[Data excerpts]
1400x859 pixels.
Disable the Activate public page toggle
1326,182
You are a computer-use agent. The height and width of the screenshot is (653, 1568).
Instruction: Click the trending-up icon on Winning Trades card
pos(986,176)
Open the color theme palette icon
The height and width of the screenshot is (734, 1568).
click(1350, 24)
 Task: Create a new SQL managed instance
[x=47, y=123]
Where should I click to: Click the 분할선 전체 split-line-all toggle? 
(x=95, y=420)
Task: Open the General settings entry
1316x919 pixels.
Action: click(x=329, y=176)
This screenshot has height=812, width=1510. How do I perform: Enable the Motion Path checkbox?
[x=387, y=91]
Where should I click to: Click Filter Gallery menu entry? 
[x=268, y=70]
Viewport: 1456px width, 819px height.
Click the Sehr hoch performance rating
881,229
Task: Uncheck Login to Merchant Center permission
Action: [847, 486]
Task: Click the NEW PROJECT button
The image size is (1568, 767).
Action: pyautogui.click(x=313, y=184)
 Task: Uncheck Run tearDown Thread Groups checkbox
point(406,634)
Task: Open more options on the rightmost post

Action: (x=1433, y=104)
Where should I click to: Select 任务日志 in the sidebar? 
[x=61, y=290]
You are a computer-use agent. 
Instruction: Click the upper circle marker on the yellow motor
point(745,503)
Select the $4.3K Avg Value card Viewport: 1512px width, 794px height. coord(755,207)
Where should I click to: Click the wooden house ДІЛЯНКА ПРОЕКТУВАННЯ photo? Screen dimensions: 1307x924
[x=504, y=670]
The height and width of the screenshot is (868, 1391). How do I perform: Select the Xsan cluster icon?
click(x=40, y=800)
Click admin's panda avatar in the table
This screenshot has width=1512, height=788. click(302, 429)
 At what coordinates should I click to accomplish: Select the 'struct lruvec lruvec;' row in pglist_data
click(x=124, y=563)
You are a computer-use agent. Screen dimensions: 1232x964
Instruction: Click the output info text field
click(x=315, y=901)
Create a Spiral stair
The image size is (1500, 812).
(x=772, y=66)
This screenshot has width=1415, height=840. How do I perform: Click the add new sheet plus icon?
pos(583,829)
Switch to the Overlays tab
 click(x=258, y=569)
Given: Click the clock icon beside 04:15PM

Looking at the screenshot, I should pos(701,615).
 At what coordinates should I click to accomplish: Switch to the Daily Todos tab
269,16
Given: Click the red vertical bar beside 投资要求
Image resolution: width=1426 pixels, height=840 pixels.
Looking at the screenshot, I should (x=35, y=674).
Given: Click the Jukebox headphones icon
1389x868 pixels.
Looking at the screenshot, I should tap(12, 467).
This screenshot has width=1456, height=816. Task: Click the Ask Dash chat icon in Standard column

__Task brief__.
Type the records out again. Match them exactly.

__Reply to the exercise__.
1400x859 pixels.
Disable the Activate public page toggle
1326,182
You are a computer-use agent. The height and width of the screenshot is (653, 1568).
Instruction: Click the trending-up icon on Winning Trades card
pos(986,176)
Open the color theme palette icon
The height and width of the screenshot is (734, 1568).
click(1350, 24)
 Task: Create a new SQL managed instance
[x=47, y=123]
Where should I click to: Click the 분할선 전체 split-line-all toggle? 
(x=95, y=420)
Task: Open the General settings entry
1316x919 pixels.
Action: click(x=329, y=176)
This screenshot has height=812, width=1510. How do I perform: Enable the Motion Path checkbox?
[x=387, y=91]
Where should I click to: Click Filter Gallery menu entry? 
[x=268, y=70]
Viewport: 1456px width, 819px height.
Click the Sehr hoch performance rating
881,229
Task: Uncheck Login to Merchant Center permission
Action: [847, 486]
Task: Click the NEW PROJECT button
The image size is (1568, 767).
Action: pyautogui.click(x=313, y=184)
 Task: Uncheck Run tearDown Thread Groups checkbox
point(406,634)
Task: Open more options on the rightmost post

Action: (x=1433, y=104)
Where should I click to: Select 任务日志 in the sidebar? 
[x=61, y=290]
You are a computer-use agent. 
Instruction: Click the upper circle marker on the yellow motor
point(745,503)
Select the $4.3K Avg Value card Viewport: 1512px width, 794px height. coord(755,207)
Where should I click to: Click the wooden house ДІЛЯНКА ПРОЕКТУВАННЯ photo? Screen dimensions: 1307x924
[x=504, y=670]
The height and width of the screenshot is (868, 1391). How do I perform: Select the Xsan cluster icon?
click(x=40, y=800)
Click admin's panda avatar in the table
This screenshot has width=1512, height=788. click(302, 429)
 At what coordinates should I click to accomplish: Select the 'struct lruvec lruvec;' row in pglist_data
click(x=124, y=563)
You are a computer-use agent. Screen dimensions: 1232x964
Instruction: Click the output info text field
click(x=315, y=901)
Create a Spiral stair
The image size is (1500, 812).
(x=772, y=66)
This screenshot has width=1415, height=840. How do I perform: Click the add new sheet plus icon?
pos(583,829)
Switch to the Overlays tab
 click(x=258, y=569)
Given: Click the clock icon beside 04:15PM

Looking at the screenshot, I should pos(701,615).
 At what coordinates should I click to accomplish: Switch to the Daily Todos tab
269,16
Given: Click the red vertical bar beside 投资要求
Image resolution: width=1426 pixels, height=840 pixels.
Looking at the screenshot, I should (x=35, y=674).
Given: Click the Jukebox headphones icon
1389x868 pixels.
Looking at the screenshot, I should tap(12, 467).
This screenshot has width=1456, height=816. Task: Click the Ask Dash chat icon in Standard column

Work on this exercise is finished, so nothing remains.